▸ **Passage shown**:
· · · ·

The price for front-month gas at the Dutch Title Transfer Facility (TTF) surged by about 30% on Wednesday, 9 August, surpassing $12 per million British thermal units (MMBtu) on news of potential LNG facility strikes in Australia.

The potential strike would be led by Australian workers at Chevron and Woodside Energy Group, which may interrupt four LNG facilities.

Any such strike could disrupt about half of Australia’s LNG export capacity and cause many Asian buyers to look elsewhere for their cargoes.

China and Japan purchased about 26 million tonnes of Australian LNG combined, more than 60% of the country’s exports in the first half of 2023.

This price surge reflects the likelihood of the strike materializing, impacting LNG supplies during the ongoing heatwaves, despite the ample gas inventories in Europe.

On the other hand, there has been a rise in Asian LNG prices, leading to increased competition for marginal cargoes between regions.

Looking ahead, we expect the bullish outlook for gas prices to continue with fewer LNG imports to Europe, planned maintenance for Norwegian pipelines and continued heatwaves in multiple regions globally.

Europe

Throughout the second week of August, the flow of Russian pipeline gas into the European Union (EU) will likely average 96 million cubic meters per day (MMcmd).

Notably, gas flows through the TurkStream entry point in Bulgaria increased, averaging 52 MMcmd, up from the previous week's 48 MMcmd.

Additionally, Norwegian pipeline flows on 8 August reached a total of 332.5 MMcmd, marking a 9% weekly increase caused by unplanned maintenance at the Troll field.

More large-scale planned maintenance will be conducted from late August, which could support TTF gas prices.

European storage facilities were 87% full as of 6 August.

This trajectory of increasing storage positions Europe well to surpass the mandatory target of 90% full, which is set to take effect from 1 November, with months to spare.

Going forward, the prospect of European storage reaching capacity presents the possibility of increased utilization of Ukrainian storage facilities, which are now only 26% full.

· · · ·

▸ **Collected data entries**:
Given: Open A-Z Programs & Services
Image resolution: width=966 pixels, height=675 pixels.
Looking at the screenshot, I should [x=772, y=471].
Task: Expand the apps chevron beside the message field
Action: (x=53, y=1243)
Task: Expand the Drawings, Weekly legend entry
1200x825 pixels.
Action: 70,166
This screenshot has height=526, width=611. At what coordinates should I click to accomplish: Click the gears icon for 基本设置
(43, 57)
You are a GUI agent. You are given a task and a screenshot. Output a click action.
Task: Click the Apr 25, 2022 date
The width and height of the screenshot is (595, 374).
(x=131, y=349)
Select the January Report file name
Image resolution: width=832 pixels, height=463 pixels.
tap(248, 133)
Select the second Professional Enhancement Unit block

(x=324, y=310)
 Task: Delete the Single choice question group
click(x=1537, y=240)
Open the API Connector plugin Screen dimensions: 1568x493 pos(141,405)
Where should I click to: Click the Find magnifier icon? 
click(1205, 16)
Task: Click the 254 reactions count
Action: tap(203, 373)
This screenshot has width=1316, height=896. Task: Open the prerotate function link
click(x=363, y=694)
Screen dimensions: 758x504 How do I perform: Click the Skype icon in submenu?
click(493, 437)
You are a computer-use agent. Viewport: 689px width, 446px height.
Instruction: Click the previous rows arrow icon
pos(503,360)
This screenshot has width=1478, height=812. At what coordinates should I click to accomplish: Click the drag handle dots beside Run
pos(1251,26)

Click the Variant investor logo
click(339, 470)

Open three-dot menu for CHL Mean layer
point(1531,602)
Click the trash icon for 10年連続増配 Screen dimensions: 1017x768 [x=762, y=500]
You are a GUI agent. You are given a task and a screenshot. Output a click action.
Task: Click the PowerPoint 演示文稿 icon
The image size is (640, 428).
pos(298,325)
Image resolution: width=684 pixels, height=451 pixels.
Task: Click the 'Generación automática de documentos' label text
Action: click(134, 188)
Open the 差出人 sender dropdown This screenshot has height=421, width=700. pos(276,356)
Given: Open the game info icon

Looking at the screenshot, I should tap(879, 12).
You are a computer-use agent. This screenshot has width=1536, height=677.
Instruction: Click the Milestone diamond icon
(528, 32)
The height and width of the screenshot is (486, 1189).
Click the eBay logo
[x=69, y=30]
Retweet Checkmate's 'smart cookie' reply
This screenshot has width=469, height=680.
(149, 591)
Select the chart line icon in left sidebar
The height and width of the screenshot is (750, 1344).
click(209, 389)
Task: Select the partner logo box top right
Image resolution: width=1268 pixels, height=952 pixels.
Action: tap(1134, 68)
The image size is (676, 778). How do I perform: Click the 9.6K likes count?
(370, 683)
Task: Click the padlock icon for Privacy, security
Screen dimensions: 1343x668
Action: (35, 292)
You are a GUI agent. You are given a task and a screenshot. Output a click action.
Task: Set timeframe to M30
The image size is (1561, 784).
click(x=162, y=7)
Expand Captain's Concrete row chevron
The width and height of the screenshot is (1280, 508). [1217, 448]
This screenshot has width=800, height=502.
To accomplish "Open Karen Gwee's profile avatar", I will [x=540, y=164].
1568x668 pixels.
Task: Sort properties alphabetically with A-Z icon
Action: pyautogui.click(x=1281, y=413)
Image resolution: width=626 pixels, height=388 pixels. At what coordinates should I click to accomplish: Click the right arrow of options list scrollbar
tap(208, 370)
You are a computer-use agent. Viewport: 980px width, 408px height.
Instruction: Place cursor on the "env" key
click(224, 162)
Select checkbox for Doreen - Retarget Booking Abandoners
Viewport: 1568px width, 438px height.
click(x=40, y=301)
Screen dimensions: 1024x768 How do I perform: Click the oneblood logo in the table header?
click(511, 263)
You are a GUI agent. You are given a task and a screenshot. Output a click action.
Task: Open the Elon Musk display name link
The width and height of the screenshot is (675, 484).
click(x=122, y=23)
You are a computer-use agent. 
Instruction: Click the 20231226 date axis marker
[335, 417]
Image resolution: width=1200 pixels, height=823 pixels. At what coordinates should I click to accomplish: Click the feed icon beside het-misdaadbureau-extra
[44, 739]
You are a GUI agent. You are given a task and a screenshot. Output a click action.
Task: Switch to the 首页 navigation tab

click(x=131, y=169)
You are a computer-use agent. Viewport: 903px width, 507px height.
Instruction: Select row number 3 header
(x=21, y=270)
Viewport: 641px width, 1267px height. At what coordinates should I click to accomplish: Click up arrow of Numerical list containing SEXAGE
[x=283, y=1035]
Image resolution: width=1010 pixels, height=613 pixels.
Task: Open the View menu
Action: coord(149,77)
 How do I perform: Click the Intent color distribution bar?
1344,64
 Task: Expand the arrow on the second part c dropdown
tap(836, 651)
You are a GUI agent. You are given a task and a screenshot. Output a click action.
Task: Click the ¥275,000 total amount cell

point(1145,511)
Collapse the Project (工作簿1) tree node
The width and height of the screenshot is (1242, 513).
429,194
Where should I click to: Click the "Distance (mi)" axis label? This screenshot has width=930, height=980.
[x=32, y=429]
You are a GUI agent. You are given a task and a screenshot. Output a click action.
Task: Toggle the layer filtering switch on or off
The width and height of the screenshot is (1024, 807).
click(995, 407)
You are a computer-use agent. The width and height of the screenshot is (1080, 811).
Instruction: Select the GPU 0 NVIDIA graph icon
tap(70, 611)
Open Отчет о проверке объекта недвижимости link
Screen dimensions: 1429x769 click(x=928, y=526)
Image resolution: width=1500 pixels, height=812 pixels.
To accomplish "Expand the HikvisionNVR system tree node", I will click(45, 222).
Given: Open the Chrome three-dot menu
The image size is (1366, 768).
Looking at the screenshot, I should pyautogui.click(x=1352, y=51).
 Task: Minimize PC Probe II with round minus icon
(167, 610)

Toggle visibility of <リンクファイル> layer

· · · ·

▸ **Tasks**:
1 - Revise the part of the gas market report that opens with the words "The price for" and closes with "half of 2023.", putting "Asian importers" in place of "Asian buyers".
2 - Carry the gas market report further, picking up right after its last sentence.
The listing plays no role in the work you are asked to do.

▸ **Written responses**:
1 -
The price for front-month gas at the Dutch Title Transfer Facility (TTF) surged by about 30% on Wednesday, 9 August, surpassing $12 per million British thermal units (MMBtu) on news of potential LNG facility strikes in Australia.

The potential strike would be led by Australian workers at Chevron and Woodside Energy Group, which may interrupt four LNG facilities.

Any such strike could disrupt about half of Australia’s LNG export capacity and cause many Asian importers to look elsewhere for their cargoes.

China and Japan purchased about 26 million tonnes of Australian LNG combined, more than 60% of the country’s exports in the first half of 2023.

2 -
In recent years, Ukraine’s transmission system operator GTSOU has explored reversing pipeline flows to Ukraine.

During the Covid-19 pandemic, when European gas demand was muted, traders used some spare capacity in Ukrainian facilities to store gas.

With EU storage facilities at ample levels, reverse flows to Ukraine had climbed to about 460 million cubic meters (MMcm) as of July 2023, the highest level since January 2022, with Hungary tripling its gas flows to Ukraine at 260 MMcm for a single month.

Gas flows from Slovakia to Ukraine via the Budince entry point have also jumped from zero to 17 MMcmd since 1 August 2023.

It is worth noting, however, that most reverse flows to Ukraine in 2020 were either consumed locally or carried onward rather than being re-delivered to the EU market.

Additionally, the economics and feasibility of large-scale reverse flows from the EU to Ukraine are unclear.

Asia

Total LNG inventory in Japan may have fallen below last year’s due to more robust power demand.

However, this is partially offset by muted demand from city gas utilities and additional availability of nuclear capacity.

We estimate the total LNG inventory in Japan at approximately 5.3 million tonnes as of July 2023 compared to 5.28 million tonnes at the end of July last year.

According to an update from Japan’s Ministry of Economy, Trade & Industry, major Japanese power utilities held 1.87 million tonnes on 6 August compared with 1.9 million tonnes in late July and 2.08 million tonnes on average for the same period from 2017 to 2021.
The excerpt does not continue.